The Carson City Board of Supervisors meeting on Thursday began with the ancient Gayatri Mantra, considered the most sacred mantra of Hinduism.
Hindu statesman Rajan Zed delivered the invocation from ancient Sanskrit scriptures. After Sanskrit delivery, he then read the English translation of the prayer. Sanskrit is considered a sacred language in Hinduism and root language of Indo-European languages.
Zed, who’s president of Universal Society of Hinduism, recited from Rig-Veda, the oldest scripture of the world still in common use; besides lines from Upanishads and Bhagavad-Gita (Song of the Lord), both ancient Hindu scriptures. He started and ended the prayer with “Om,” the mystical syllable containing the universe, which in Hinduism is used to introduce and conclude religious work.

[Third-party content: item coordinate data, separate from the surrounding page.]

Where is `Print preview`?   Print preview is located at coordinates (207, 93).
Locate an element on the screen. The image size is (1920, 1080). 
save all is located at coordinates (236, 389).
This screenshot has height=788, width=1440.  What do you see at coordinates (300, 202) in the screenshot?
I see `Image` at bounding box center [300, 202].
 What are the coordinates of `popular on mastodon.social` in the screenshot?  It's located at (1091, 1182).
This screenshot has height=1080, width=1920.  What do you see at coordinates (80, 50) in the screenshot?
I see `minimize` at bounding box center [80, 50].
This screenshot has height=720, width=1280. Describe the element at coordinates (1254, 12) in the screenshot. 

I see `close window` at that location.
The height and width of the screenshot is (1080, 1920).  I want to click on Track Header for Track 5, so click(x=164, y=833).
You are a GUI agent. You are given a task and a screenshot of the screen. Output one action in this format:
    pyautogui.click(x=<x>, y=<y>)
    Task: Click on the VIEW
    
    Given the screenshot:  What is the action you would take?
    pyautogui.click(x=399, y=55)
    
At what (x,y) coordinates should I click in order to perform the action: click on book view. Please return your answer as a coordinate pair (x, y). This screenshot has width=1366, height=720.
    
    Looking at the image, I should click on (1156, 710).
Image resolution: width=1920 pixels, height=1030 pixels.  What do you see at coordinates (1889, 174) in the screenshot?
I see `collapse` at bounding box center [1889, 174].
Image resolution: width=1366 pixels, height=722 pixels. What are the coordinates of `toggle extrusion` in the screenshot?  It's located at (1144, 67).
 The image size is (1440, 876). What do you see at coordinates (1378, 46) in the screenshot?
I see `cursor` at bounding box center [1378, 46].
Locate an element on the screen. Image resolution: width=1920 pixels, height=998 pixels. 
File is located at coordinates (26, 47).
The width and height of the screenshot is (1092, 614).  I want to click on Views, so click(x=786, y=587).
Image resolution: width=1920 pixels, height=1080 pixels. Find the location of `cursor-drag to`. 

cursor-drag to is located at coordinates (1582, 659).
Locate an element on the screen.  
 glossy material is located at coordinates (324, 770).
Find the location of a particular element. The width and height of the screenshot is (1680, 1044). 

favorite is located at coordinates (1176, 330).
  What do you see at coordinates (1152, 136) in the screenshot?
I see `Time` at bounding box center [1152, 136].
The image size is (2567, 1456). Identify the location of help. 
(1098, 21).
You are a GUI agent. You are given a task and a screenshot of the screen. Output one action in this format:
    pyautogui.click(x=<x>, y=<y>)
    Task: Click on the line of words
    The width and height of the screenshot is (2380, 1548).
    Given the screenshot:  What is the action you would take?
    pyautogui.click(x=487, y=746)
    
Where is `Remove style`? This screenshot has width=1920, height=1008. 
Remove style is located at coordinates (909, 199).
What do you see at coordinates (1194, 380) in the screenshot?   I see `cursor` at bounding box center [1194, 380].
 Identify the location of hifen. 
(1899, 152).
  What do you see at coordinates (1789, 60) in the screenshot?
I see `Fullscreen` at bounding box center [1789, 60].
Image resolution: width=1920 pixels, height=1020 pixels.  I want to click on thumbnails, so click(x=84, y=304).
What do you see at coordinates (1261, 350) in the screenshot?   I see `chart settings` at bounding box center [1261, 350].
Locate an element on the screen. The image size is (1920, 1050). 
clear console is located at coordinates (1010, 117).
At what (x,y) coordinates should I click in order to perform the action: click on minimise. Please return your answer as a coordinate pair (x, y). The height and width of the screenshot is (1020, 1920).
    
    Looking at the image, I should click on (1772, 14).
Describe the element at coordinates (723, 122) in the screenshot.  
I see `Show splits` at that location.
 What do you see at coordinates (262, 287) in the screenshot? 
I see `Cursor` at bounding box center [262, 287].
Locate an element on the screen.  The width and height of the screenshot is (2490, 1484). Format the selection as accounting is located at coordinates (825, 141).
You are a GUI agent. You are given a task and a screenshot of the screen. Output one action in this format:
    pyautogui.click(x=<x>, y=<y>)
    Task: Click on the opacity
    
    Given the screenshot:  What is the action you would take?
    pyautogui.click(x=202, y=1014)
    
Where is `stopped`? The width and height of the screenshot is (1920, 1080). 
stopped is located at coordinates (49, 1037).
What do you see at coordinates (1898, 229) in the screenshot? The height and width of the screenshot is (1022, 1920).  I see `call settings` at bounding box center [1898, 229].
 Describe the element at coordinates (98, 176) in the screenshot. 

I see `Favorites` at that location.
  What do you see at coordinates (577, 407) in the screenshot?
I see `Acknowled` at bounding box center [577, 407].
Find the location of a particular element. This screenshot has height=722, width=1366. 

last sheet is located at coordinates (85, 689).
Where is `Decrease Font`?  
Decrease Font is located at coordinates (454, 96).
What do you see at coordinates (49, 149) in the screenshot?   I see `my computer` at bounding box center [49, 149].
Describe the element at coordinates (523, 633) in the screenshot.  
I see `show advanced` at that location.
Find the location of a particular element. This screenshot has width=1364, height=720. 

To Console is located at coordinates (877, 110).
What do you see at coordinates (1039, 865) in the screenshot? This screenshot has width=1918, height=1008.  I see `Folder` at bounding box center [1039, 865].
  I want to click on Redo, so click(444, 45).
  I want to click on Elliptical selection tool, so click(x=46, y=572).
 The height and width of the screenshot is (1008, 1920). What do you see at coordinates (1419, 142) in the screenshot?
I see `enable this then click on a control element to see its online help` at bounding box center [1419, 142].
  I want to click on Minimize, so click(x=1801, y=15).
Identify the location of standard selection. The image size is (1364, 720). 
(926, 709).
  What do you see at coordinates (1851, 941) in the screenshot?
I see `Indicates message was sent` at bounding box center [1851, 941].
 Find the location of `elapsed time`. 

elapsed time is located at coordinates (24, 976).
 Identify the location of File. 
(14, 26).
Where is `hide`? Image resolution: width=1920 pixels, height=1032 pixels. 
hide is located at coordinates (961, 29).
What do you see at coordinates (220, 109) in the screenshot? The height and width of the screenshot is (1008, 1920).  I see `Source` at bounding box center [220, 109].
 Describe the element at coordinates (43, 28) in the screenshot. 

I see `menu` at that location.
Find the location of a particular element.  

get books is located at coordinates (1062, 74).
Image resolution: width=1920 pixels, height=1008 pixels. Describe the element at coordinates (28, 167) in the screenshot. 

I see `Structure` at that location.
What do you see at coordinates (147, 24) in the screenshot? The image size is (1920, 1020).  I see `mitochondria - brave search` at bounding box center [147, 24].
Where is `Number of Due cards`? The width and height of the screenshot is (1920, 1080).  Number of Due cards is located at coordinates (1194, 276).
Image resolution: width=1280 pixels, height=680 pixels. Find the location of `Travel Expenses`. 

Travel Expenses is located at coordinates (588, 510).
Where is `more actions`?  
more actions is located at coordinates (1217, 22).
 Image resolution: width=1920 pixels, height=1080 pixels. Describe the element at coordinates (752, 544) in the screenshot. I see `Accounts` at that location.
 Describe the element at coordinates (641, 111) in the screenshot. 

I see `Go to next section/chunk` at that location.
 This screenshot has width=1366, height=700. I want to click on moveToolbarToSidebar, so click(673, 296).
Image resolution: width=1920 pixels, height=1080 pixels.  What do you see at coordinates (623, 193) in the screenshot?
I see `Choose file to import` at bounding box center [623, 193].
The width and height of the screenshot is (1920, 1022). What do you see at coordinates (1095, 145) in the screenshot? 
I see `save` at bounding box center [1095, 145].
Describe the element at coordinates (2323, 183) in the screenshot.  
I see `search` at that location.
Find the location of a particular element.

Wearing saffron colored attire, a ruddraksh mala (rosary), and traditional sandalpaste tilak (religious mark) on the forehead, Zed sprinkled drops of water from river Ganga of India, considered holy by Hindus, in the room before the prayer. Mayor Bob Crowell introduced Zed, who earlier presented Crowell a booklet about Lord Krishna.
Reciting from Brahadaranyakopanishad, Zed said “Asato ma sad gamaya, Tamaso ma jyotir gamaya, Mrtyor mamrtam gamaya”; which he then interpreted as “Lead us from the unreal to the real, Lead us from darkness to light, and Lead us from death to immortality.”
Reciting from Bhagavad-Gita, he urged supervisors and others to keep the welfare of others always in mind.